The family of a mentally ill Black man who died after South Carolina jail employees repeatedly stunned him and then kneeled on his back until he stopped breathing is still seeking criminal charges a year later.
Relatives for Jamal Sutherland have repeatedly asked South Carolina Attorney General Alan Wilson to consider prosecuting the Charleston County guards who restrained Sutherland shortly before his death, but his office hasn’t take action, said attorney Carl Solomon at a news conference Thursday.
Ninth Circuit Solicitor Scarlett Wilson had announced last July that the jail deputies wouldn’t face charges due to their poor training.
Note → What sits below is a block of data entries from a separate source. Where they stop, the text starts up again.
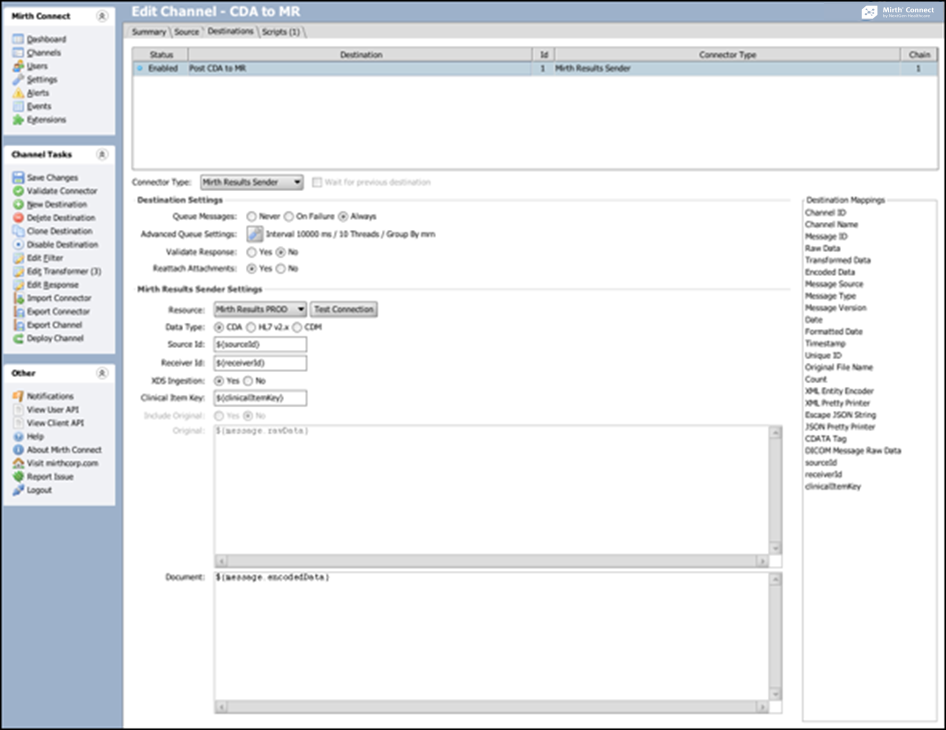This screenshot has height=730, width=946.
Task: Open the Connector Type dropdown
Action: tap(252, 183)
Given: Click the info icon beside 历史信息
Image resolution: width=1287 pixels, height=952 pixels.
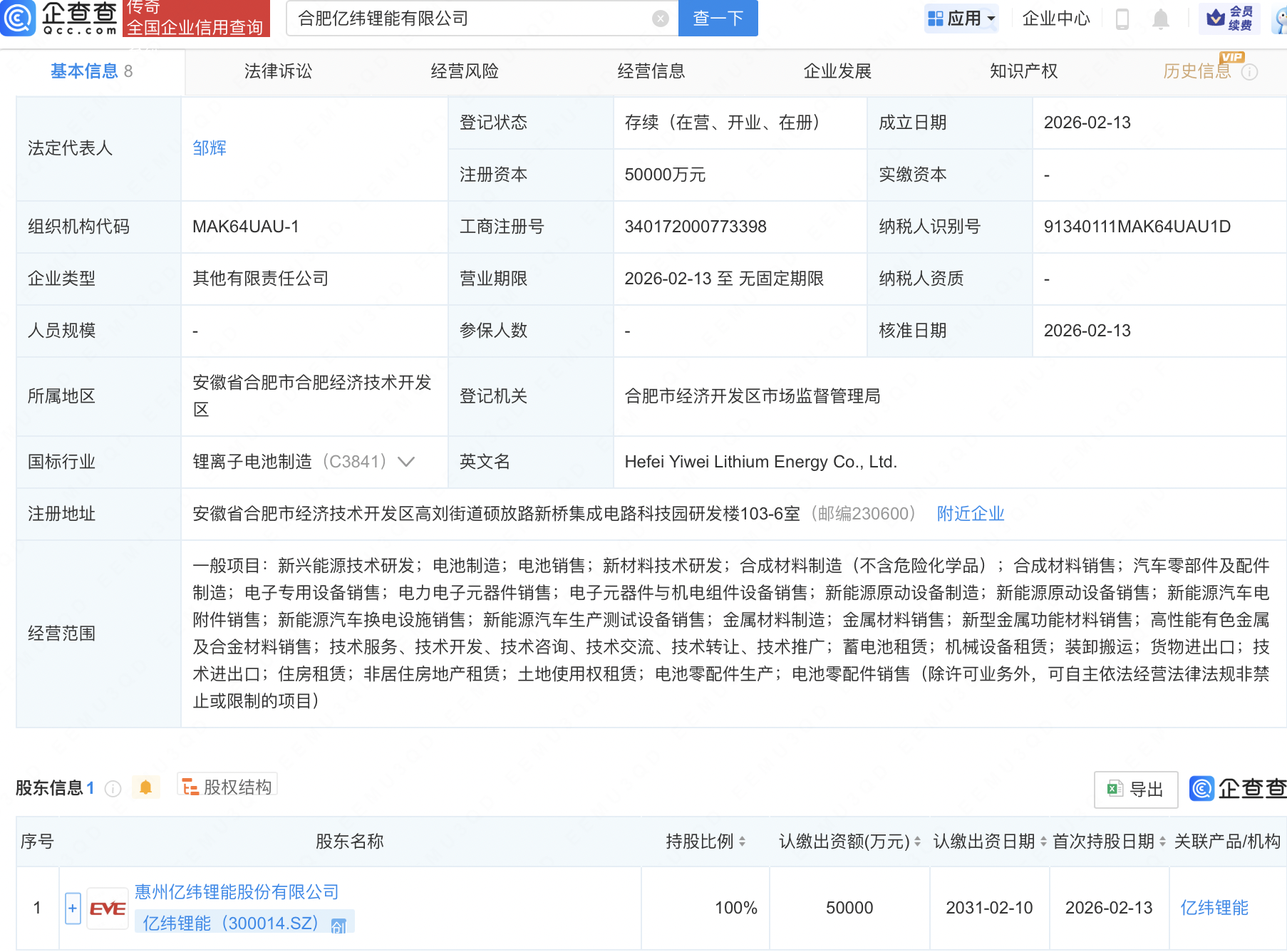Looking at the screenshot, I should 1250,72.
Scarlett Wilson called the deputies’ actions “damning,” but said she couldn’t prove the guards intended to kill Sutherland, who at the time was refusing to go to his bond hearing on a misdemeanor charge.
Scarlett Wilson said at the time that she had already invited the U.S. Department of Justice to look into the case and would not interfere with any review by federal authorities or the state Attorney General’s Office.
Solomon and prominent civil rights attorney Benjamin Crump were joined Thursday in Charleston by relatives of George Floyd, Ahmaud Arbery and Daunte Wright, all Black men killed by white people and whose families Crump has represented.
Crump has drawn parallels between Sutherland’s death and those of Floyd’s and Arbery’s, which were also caught on camera.
“This family here — it’s another sad day in this world, because we still have to deal with these tragedies,” said Marcus Arbery, Ahmaud’s father. ”It’s just like it ain’t never going to stop, but we the people, we’ve got to keep fighting.”
Robert Kittle, a spokesman for the Attorney General’s office, said the agency was aware of only one request to review the case from September. In a response to that request, Alan Wilson wrote that his office had acknowledged the local prosecutor’s report and was also in contact with federal prosecutors in South Carolina who had intended to review the report and its findings.
“The office of the Attorney General is reluctant to review a case that will be reviewed by two sovereign prosecution agencies who are both well qualified and professional in conducting investigations of this nature,” Alan Wilson wrote. “We … defer to their findings in this matter.”
Scarlett Wilson said in a Thursday statement that she is standing firm in her decision and has encouraged the family to seek a review of the case from other prosecutors.
“I appreciate the Sutherlands’ perseverance and respect their resolve,” Wilson said. “After today’s event, I am more convinced that a meeting would not be in anyone’s best interest.”
Sutherland, 31, had been booked into the jail the day before his death. Officers had arrested him while investigating a fight at the mental health and substance abuse center where he was receiving treatment for schizophrenia and bipolar disorder. His death drew national attention after county officials released video of the incident months later.
Two deputies involved were fired four months after Sutherland’s death by Charleston County Sheriff Kristin Graziano, who took office the day before the incident. Charleston County also agreed to pay a $10 million settlement to Sutherland’s family.
The renewed calls for prosecution of the jail deputies came the day before what would have been Sutherland’s 33rd birthday.
“If Jamal was white, he would’ve been walked out of that cell and into a doctor’s office,” said Amy Sutherland. “Jamal was Black, so they sat on his back and they Tased him to death.”
Two Charleston-area House representatives have also introduced a bill named after Sutherland that would require mental evaluations before bond hearings, among other reforms.